-- GIVEN PASSAGE --
Yes I know - no worries!!   I liked both of them - one was kind of a mad thumbs down and one was more sad.

My soapy heart: I actually live in the Village by the Sea!!  However, that could change in as little as a year.

My friends have provided more ideas and I've narrowed it down to these:   (will be using the words Soap or Soap company, possibly
soapworks at the end)

Perfect Trace
Just Add Water
Wash Basin
Simple Basin -     classic quality, celebrating a forgotten heritage
Rain Shadow
Simply Sincere or Sincere and Simple Soaps
Candid Soaps

Please feel free to critique!!  It won't hurt my feelings!



BattleGnome said:


> If my vote matters...
> 
> The more I think about this the more I love it. It’s unique, it’s local, and if I remember right your kid was the one with the bee interest which would give another conversation topic on how you even learned about the local bees. The downside would be that you’d be expected to specialize in honey soaps (which you haven’t mentioned in this thread) and it doesn’t exactly match up with the affordable luxury idea talked about earlier in the thread.

-- GIVEN INSTRUCTION --
Continue the forum thread about naming a soap company from the point where it ends.

-- DATA PROVIDED --
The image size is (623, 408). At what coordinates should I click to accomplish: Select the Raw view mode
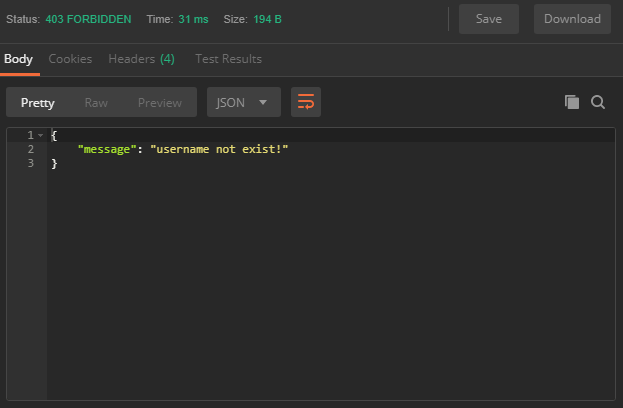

-- RESULT OF THE TASK --
> 
> Perfect Trace would be my second choice as a simple, easy to remember name. Simple Trace could be a variation to make a more literal connection if you’re still looking for the affordable luxury idea



Yes, yours and everyone's vote matters!.

 Battle Gnome you're absolutely right and I still love the idea....a lot....but with limited computer skills I'm intimidated by the amount of work it would take to pull it off (and our little one still has a passion for the native bees!)  I've consoled myself with the knowledge that I can make a couple of Bee Native limited edition soaps.

Oh, and native bees don't product honey! (At least not the ones in San Diego area)  Most are solitary bees or live in very small groups at best. Most are capable of stinging, but rarely do and cause very little irritation from it!  No one has to be afraid of holding a native bee on their hand!

I'm also liking Perfect Trace more and more. Simple Basin or Wash Basin is 2nd. But those are plain names. Perfect Trace is unique - and apt to make people are questions.



penelopejane said:


> Lenarenee
> I don’t know why you would listen to me but for what it is worth I am sorry but I don’t like “basin soaps” or “basin heritage soaps” or basin anything. For someone who doesn’t know that basin is a place it just seems weird because of a wash basin and soap.
> 
> I like the humble soap company. To me that means simple, honest soap. Not pretending to be anything it is not.
> ...



Sorry I didn't notice this at fist.  There's no need to apologize - I want to hear everyone's opinions because you all will notice or think of things that I don't.   Basin is a special place for me, also an old fashioned word for sink which has fond memories - but as you've pointed out - it won't mean anything to other people. So "Simple Basin" could sound like "Plain Boring Soap Co." to them - and who can respect a bar of Plain and Boring Soap??.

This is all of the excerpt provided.